Light-to-moderate alcohol consumption and mortality in the physicians' health study enrollment cohort
Title
Light-to-moderate alcohol consumption and mortality in the physicians' health study enrollment cohort
Publication type
Journal Article
Year of Publication
2000
Authors
Journal
Journal of the American College of Cardiology
Volume
35
Issue
1
Pagination
96 - 105
Date published
2000
ISBN
07351097 (ISSN)
Keywords
Adult, Aged, Aged, 80 and over, alcohol consumption, Alcohol Drinking, article, cancer risk, cardiovascular disease, cardiovascular risk, cause of death, Cohort Studies, Coronary Disease, Follow-Up Studies, Health Behavior, human, Humans, male, Middle Aged, mortality, Myocardial Infarction, Neoplasms, physician, priority journal, Prospective Studies, Risk, Survival Analysis
Abstract
OBJECTIVES: This study examined the relationship between light-to- moderate alcohol consumption and cause-specific mortality. BACKGROUND: Previous studies suggest a J-shaped relation between alcohol and total mortality in men. A decrease in cardiovascular disease (CVD) mortality without a significant increase in other causes of mortality may explain the overall risk reduction at light-to-moderate levels. METHODS: We conducted a prospective cohort study of 89,299 U.S. men from the Physicians' Health Study enrollment cohort who were 40 to 84 years old in 1982 and free of known myocardial infarction, stroke, cancer or liver disease at baseline. Usual alcohol consumption was estimated by a limited food frequency questionnaire. RESULTS: There were 3,216 deaths over 5.5 years of follow-up. We observed a U-shaped relationship between alcohol consumption and total mortality. Compared with rarely/never drinkers, consumers of 1, 2 to 4 and 5 to 6 drinks per week and 1 drink per day had significant reductions in risk of death (multivariate relative risks [RRs] of 0.74, 0.77, 0.78 and 0.82, respectively) with no overall benefit or harm detected at the ≥2 drinks per day level (RR = 0.95; 95% confidence interval (CI), 0.79 to 1.14).

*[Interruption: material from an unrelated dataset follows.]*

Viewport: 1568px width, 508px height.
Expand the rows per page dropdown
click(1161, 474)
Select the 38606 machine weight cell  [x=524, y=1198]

The relationship with CVD mortality was inverse or L-shaped with apparent risk reductions even in the highest category of ≥2 drinks per day (RR = 0.76; 95% CI, 0.57 to 1.01). We found no clear harm or benefit for total or common site-specific cancers. For remaining other cancers, there was a nonsignificant 28% increased risk for those consuming ≥2 drinks per day. CONCLUSIONS: These data support a U-shaped relation between alcohol and total mortality among light-to-moderate drinking men. The U-shaped curve may reflect an inverse association for CVD mortality, no association for common site-specific cancers and a possible positive association for less common cancers.